Tag Archives: scarface

#Bandcampgold-MacGregor Park by Fat Tony

#Bandcampgold-MacGregor Park by Fat Tony

by Dan-O

The bandcamp description says Fat Tony read a book on Houston hip hop and found out that the first rap single ever released in Houston was called MacGregor Park, which is where the title track and name of this album come from.

The resulting eight track project is one of my favorite finds of the year (as well as one of Bandcamp’s top 20 hip hop albums of 2017). Every beat slams in the way you would hope a Houston, Texas rap album would but in a really developed way. I love the wind instruments on Ride Home, the pounding bass on Swervin’ (a stupendous first track).

Tony is a no stress listen as master of ceremonies go.  Even when he goes deep he never makes you grab the tissue box for a ham handed tearjerker. He nimbly and honestly discusses fights, food, weed and heavier topics with an earnest pitch in his voice and his pen “..swervin’ alone again back in the day, had no idea of who I really am back in the day made decisions I regretted then lie to your face, blame it all on another man I’m sorry ok…(Swervin’) ” Later when he says “you love me and my flaws I don’t even know why” he’s not sticking the landing of a backpacker line meant to signify how thoughtful he is, rather keeping his music representative of how he feels. While Taydex ,for the first 2 tracks, keeps the beats head nod centric.

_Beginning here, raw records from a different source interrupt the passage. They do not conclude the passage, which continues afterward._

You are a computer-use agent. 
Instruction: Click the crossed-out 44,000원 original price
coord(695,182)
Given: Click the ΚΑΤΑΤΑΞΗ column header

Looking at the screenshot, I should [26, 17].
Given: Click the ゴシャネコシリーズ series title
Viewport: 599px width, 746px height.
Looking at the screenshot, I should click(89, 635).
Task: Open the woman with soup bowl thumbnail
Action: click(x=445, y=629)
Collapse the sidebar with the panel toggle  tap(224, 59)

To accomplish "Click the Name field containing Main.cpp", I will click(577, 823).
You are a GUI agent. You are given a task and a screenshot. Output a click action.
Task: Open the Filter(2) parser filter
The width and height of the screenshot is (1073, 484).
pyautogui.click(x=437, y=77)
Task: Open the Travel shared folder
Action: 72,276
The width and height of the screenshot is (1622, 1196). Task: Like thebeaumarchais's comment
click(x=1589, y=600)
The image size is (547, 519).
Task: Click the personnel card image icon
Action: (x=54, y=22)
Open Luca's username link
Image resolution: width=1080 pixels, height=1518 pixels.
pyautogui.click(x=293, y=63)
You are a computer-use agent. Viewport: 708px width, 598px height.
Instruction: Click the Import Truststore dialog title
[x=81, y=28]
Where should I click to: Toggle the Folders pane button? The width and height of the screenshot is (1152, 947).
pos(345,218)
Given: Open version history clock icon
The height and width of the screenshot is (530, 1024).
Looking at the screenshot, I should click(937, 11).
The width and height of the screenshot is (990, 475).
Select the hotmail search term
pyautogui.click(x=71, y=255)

I can’t tell you how much I love the Whataburger dedication Drive Thru. Part of this is that I lived in Killeen, TX for a year and now I live in Maine where the fast food options are to be pitied. I kind of miss 4 AM at Whataburger but the dedication Tony has to the song brings it back. Very few rappers are doubling their vocals to shout “Baked Potato!” God bless him for that. We should all shout baked potato more.

The other production force doing great work here is GLDN_EYE who produces the title track, Drive Thru, and Last Night. I don’t know if weird beats come to Tony or if Tony beckons them but GLDN_EYE gets it. Last Night sounds like old Nintendo theme music made into a reggae beat. The beat to Drive Thru sounds like the score for the movie Scarface done by Houston rap legend (my G.O.A.T.) Scarface.

What makes MacGregor Park so relistenable? It is expertly dexterous. The beats are so drastically different not just from what is on the radio but from one another that as an 8 song package it never gets boring to listen to. Tony is hooky melodic and utilizes his voice for as much singing as we are all comfortable with. He has fun, gets serious, gets scary (the park gets scary see the title track) but you always root for him to win. You get the impression that when he does really win he’ll still be eating Whataburger in first class.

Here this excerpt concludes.